From the first line of the data through the line containing "[Email this to a friend] (163, 1637)", return each line exactly.

───── Exercise inputs

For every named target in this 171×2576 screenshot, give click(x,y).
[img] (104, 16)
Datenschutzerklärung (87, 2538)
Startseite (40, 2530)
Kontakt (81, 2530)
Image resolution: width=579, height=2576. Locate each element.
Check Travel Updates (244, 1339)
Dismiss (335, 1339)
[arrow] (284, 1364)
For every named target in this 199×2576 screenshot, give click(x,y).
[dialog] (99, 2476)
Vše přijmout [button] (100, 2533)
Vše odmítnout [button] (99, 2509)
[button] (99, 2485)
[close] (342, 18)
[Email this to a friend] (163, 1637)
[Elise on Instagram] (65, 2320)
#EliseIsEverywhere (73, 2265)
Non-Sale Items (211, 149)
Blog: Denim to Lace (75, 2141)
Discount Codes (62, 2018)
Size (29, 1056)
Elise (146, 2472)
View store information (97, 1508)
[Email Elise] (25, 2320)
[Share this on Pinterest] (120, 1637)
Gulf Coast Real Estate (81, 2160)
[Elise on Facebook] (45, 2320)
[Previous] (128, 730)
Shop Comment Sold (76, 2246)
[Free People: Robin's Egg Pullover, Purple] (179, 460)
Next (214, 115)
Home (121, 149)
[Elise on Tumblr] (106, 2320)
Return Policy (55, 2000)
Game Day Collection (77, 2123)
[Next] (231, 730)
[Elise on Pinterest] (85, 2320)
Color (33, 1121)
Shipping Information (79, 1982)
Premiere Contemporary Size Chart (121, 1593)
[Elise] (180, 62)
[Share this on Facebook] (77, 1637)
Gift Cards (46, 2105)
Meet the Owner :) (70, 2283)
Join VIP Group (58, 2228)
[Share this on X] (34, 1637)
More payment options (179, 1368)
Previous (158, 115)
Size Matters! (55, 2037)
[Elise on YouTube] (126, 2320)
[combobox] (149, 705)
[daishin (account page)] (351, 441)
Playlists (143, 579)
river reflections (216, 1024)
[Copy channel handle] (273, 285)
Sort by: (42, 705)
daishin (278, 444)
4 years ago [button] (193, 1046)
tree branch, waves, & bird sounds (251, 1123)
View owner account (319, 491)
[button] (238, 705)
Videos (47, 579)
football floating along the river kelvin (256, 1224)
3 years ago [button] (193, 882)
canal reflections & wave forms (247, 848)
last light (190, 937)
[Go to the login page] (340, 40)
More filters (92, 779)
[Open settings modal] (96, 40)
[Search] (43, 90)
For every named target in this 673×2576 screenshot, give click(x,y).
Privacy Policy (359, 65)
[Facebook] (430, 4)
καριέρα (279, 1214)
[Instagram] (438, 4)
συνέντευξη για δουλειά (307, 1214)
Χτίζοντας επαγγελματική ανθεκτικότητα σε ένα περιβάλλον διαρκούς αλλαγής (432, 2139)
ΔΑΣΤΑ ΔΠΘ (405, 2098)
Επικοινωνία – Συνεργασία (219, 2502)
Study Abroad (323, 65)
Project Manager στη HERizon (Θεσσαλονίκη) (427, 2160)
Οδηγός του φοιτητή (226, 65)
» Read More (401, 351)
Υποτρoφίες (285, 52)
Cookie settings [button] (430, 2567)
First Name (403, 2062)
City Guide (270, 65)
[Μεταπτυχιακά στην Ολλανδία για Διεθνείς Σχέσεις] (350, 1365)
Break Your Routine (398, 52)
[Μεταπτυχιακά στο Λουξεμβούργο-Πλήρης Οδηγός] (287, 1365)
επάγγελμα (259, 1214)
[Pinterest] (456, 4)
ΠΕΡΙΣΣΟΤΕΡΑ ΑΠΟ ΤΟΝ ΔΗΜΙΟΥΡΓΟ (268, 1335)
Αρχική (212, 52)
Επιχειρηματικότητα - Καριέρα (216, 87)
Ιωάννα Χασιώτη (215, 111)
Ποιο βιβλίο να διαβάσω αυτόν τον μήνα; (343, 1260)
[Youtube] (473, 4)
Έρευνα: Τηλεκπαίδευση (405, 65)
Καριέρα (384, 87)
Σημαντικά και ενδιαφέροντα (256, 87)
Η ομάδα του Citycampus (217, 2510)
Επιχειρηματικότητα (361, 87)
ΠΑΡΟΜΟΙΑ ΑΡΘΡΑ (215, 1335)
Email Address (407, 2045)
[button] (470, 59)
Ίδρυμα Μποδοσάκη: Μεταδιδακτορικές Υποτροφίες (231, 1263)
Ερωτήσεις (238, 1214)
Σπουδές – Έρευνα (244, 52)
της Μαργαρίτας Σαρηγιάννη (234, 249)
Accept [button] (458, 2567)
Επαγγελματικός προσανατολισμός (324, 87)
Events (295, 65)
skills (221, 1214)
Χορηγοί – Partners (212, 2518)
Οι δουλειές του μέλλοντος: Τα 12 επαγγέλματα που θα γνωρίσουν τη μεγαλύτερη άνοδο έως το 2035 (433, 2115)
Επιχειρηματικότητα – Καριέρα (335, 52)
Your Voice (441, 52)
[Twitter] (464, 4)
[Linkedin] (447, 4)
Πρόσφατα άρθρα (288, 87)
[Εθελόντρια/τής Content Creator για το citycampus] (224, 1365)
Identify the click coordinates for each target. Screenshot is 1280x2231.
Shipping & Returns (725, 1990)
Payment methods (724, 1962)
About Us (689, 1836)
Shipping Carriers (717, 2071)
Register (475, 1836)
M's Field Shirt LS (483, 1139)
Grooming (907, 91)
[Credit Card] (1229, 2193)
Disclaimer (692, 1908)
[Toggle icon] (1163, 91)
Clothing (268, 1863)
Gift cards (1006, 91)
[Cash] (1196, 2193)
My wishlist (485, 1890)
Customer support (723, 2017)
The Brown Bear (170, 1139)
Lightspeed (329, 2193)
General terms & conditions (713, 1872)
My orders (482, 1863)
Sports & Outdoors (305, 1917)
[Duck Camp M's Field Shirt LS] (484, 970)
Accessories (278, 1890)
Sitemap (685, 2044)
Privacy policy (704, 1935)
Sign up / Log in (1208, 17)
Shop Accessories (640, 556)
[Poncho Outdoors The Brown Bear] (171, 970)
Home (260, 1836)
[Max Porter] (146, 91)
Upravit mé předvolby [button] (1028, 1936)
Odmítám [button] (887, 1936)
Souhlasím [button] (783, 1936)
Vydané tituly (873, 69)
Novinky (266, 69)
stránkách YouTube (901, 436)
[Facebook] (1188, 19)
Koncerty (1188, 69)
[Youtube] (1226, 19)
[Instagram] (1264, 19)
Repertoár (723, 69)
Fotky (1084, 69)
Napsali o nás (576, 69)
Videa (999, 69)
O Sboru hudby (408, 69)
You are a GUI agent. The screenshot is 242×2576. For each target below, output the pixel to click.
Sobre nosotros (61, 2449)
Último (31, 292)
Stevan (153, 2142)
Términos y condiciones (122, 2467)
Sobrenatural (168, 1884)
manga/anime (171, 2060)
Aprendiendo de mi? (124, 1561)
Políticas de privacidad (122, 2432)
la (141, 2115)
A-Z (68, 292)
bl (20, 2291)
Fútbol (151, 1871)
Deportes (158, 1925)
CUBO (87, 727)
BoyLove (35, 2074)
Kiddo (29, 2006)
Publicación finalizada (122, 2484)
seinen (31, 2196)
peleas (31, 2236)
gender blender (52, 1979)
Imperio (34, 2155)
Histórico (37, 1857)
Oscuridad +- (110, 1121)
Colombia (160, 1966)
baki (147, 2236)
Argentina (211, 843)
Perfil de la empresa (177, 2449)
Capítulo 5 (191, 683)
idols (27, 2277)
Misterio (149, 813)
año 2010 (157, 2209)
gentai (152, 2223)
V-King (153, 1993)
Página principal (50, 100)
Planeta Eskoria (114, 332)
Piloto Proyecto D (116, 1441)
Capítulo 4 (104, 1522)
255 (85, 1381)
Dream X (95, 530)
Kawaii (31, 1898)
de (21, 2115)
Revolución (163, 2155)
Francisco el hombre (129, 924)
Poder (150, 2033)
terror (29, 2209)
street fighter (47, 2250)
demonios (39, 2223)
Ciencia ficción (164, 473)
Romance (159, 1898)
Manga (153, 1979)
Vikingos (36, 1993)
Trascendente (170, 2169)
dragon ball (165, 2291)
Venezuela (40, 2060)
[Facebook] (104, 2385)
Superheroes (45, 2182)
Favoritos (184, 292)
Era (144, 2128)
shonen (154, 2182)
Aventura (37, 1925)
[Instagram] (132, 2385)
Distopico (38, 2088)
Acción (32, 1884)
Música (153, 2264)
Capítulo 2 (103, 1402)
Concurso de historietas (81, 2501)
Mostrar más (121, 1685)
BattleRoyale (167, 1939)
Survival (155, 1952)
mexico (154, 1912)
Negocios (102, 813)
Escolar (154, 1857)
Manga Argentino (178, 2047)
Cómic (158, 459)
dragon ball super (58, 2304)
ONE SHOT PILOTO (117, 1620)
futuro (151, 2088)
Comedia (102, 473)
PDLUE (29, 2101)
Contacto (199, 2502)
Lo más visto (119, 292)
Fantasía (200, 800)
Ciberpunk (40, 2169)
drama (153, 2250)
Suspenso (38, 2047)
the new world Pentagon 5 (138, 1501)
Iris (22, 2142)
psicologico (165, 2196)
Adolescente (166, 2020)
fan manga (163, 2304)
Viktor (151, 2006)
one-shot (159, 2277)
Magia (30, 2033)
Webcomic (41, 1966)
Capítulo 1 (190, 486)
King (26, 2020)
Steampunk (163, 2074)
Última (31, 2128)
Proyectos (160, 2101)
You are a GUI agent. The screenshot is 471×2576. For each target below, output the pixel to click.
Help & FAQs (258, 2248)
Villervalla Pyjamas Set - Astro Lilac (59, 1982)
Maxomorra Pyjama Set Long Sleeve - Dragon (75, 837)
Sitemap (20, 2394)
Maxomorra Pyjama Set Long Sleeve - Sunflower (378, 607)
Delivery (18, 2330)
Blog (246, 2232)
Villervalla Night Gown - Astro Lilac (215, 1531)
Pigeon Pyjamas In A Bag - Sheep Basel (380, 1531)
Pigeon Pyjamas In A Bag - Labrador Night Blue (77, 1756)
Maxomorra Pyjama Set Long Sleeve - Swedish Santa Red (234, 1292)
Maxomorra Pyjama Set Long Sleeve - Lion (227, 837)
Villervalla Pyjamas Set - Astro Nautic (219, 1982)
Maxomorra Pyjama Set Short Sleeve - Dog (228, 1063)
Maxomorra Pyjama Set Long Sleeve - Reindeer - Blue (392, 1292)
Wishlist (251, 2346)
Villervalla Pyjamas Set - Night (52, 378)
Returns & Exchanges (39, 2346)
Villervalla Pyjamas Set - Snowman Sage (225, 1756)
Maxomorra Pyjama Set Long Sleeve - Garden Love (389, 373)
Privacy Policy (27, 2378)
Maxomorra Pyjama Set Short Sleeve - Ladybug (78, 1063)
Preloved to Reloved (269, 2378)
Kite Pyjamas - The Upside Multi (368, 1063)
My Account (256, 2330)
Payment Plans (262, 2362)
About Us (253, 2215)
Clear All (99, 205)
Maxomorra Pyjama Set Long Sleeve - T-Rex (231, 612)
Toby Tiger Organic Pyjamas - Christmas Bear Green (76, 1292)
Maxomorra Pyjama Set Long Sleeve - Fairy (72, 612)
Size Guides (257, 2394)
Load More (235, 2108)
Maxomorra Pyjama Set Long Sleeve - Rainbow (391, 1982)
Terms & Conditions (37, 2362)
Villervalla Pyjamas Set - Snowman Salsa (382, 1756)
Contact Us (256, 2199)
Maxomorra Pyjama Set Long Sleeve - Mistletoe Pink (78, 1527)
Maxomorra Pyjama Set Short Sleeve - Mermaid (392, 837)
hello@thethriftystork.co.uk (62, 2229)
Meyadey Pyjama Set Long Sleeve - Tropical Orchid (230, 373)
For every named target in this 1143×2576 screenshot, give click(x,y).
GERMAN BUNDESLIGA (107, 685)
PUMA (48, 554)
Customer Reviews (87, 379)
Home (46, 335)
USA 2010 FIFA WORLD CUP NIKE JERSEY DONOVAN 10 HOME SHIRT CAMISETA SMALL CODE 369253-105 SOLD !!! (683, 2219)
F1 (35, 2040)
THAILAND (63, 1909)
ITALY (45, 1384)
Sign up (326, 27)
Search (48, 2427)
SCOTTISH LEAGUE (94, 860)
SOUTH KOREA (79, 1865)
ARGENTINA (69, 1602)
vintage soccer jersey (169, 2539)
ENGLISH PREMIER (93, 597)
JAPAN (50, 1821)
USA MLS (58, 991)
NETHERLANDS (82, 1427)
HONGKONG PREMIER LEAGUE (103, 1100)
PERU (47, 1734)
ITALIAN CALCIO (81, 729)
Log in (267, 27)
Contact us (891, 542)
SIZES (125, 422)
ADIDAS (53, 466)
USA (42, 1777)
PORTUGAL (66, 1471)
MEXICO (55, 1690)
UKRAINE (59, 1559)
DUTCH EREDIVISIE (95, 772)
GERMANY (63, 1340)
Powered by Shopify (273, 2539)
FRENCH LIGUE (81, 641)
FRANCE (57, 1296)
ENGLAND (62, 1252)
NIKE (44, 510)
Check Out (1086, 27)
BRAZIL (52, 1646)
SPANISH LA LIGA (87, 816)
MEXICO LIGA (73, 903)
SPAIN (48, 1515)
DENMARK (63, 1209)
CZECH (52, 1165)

──────────

The completed task>
For every named target in this 171×2576 screenshot, give click(x,y).
[img] (104, 16)
Datenschutzerklärung (87, 2538)
Startseite (40, 2530)
Kontakt (81, 2530)
Image resolution: width=579, height=2576. Locate each element.
Check Travel Updates (244, 1339)
Dismiss (335, 1339)
[arrow] (284, 1364)
For every named target in this 199×2576 screenshot, give click(x,y).
[dialog] (99, 2476)
Vše přijmout [button] (100, 2533)
Vše odmítnout [button] (99, 2509)
[button] (99, 2485)
[close] (342, 18)
[Email this to a friend] (163, 1637)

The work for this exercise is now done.